The data generated by smartphones and mobile devices has an enormous potential to capture the temporal and spatial dimensions of the city. Once collected and processed, this urban data can be used to recreate the daily dynamics of the city and its inhabitants. In this case, Blake Shaw used the data collected by Foursquare to show the exact time and places frequented by the users of that online platform.
The urban data presented has evidently a very narrow scope, namely the users of Foursquare. Nevertheless, it is still a quite interesting portrait of this focus group and its spatial behavior. Based on their preferences it is possible to compare different sectors of the city and find similarities within them, even if they are far away. In the same way it is possible to contrast different uses concentrated in zones adjacent zones.
Blake Shaw also presented the dynamic behind a coffee shop’s opening. How many check-ins does this place report? Who are the visitors of this place? Are they all related? He managed to show the word of mouth still influences (is it going to disappear anyhow?) the places that the people visit and like.
While some of the conclusions are obvious, (people eat more ice cream when the temperature increases), the urban data collected, still let us glimpse into the actual spatial practice of the inhabitants. Regardless of the privacy concerns, a widespread use of this technique can provide excellent information for urban designers (and planners perhaps?) about the actual nature of that “black square”.
This conference was originally presented in the urban data conference called DataGotham.

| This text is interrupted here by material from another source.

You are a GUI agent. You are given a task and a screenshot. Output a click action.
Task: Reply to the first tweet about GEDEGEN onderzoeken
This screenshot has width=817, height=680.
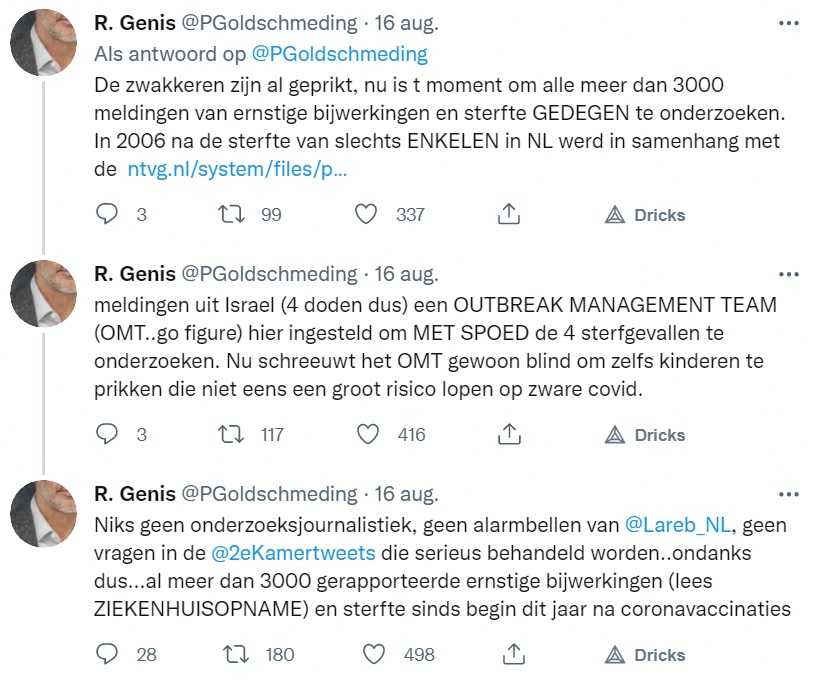107,214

“Blake Shaw is currently a Data Scientist at Foursquare, a location-based service that helps people keep up with friends and discover new places. At this NYC startup, Shaw applies machine-learning algorithms to large spatiotemporal datasets in order to better understand patterns of human mobility. Shaw holds a Ph.D. in Computer Science from Columbia University, and his research has appeared at a variety of conferences including NIPS, ICML and AISTAT. Shaw was also the lead developer of CabSense, a mobile app for predicting the best street corners in New York City for catching taxicabs.”